Sustentabilidade

ONU define prazo para se chegar à igualdade de gênero


Prazo para alcançar a meta prevista pelo Programa 50-50 é 2030. Para a entidade, a conquista de direitos iguais para homens e mulheres tem como primeiro passo ampliar a participação feminina na política


  Por Agência Brasil 29 de Outubro de 2016 às 17:56

  | Agência de notícias da Empresa Brasileira de Comunicação.


O primeiro passo para se ter igualdade plena de gêneros no médio prazo é ampliar a participação política das mulheres. A começar pela ocupação dos cargos e espaços no nível municipal, disse a representante da ONU Mulheres no Brasil, Nadine Gasman. 

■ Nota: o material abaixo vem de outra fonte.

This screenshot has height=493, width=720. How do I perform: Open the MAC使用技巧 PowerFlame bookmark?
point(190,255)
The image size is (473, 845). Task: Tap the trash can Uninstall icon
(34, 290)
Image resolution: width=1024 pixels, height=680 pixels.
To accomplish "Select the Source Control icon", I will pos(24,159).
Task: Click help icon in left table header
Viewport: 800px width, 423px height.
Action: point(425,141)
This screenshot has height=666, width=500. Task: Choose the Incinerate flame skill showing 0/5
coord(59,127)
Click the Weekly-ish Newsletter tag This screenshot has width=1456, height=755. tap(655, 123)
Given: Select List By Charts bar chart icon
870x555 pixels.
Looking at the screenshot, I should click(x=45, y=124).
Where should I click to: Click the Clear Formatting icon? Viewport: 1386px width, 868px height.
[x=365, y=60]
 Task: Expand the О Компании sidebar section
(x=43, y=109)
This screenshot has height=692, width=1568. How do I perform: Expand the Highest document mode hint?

A declaração foi dada durante o evento "Por um Planeta 50-50 em 2030: Mulheres do Amanhã", organizado pela entidade internacional no Rio de Janeiro.

Segundo Nadine, a ideia do evento e do programa 50-50 é discutir com as mulheres de hoje formas de tornar o planeta mais igualitário em 2030, com oportunidades para que todas possam ter as suas potencialidades desenvolvidas e a sociedade possa “aproveitar as capacidades das mulheres em toda a sua diversidade”.

“Precisamos de mais mulheres nos gabinetes. Agora temos uma boa oportunidade de construir cidades igualitárias, cidades 50-50. O objetivo do projeto Cidades 50-50 – Todas e todos pela Igualdade é ter nos municípios gabinetes paritários e políticas públicas a nível local.

A representante da ONU cita o desafio de incorporar as mulheres no setor econômico, com salário igual para trabalho igual, realidade muito distante do que é constatado no Brasil.

“As estatísticas falam que, no Brasil, a diferença entre homens e mulheres para um mesmo trabalho é de 30%. Mas há uma diferença muito maior entre o que ganham as mulheres negras e os homens brancos, de mais de 300%. 
Mulheres negras são a parte baixa da pirâmide dos salários.”

Também sobre o Brasil, Nadine lembrou que o país precisa avançar no cumprimento de acordos internacionais sobre o tema. “O Brasil tem que fazer mais para ampliar a representação das mulheres na política, em todos os âmbitos, no setor econômico e ter ações muito claras em torno da inclusão social e o combate à violência contra as mulheres”.

RACISMO

De acordo com a pesquisadora e ativista do movimento de mulheres negras Djamila Ribeiro, “há uma naturalização da ausência de negros nos espaços público” que leva ao racismo institucional e à violência que ele gera.

A ativista citou a ausência da história dos negros nos livros didáticos e a falta de representação na mídia como exemplos de aceitação da ausência do negro nos diversos âmbitos da sociedade. “Não sabemos bem como somos conceituados, mas sentimos na pele”, afirmou Djamila. 

PUBLICIDADE

A publicitária Carla Alzamora apresentou uma pesquisa feita sobre a representatividade de gênero e raça na propaganda. Segundo ela, 65% das mulheres não se sentem representadas na mídia e na publicidade.

Isto significa que 65% das mulheres brasileiras não criam conexões com as mensagens passadas pela publicidade. De acordo com a publicitária, este é um alerta para as empresas se preocuparem em repensar o modelo de propaganda feita atualmente.

A publicidade é onipresente na vida das pessoas e não tem nada de inofensiva. Cada pessoa recebe em média de 3 mil a 5 mil mensagens publicitárias por dia. “Essas mensagens vão formando nossas referências de mundo e do que a sociedade considera belo, aceitável, de como se deve agir, ser e se comportar. Por essa razão, somos parte do problema,” disse Carla.

Durante o evento foram apresentados os resultados de uma pesquisa que analisou mais de 3 mil inserções na TV. Eles indicam a prevalência de reforço de estereótipos de gênero, restrição de papéis, padrão de comportamento e de beleza. 

Quanto ao protagonista da peça publicitária, 17% eram do próprio produto, 33% homens, 26% mulheres, 7% ambos e 11% a sociedade. Entre os homens protagonistas, 83% eram brancos, 7% negros e 10% diversos. Entre as mulheres, a proporção é de 84% de brancas, 12% de negras e 4% diversas.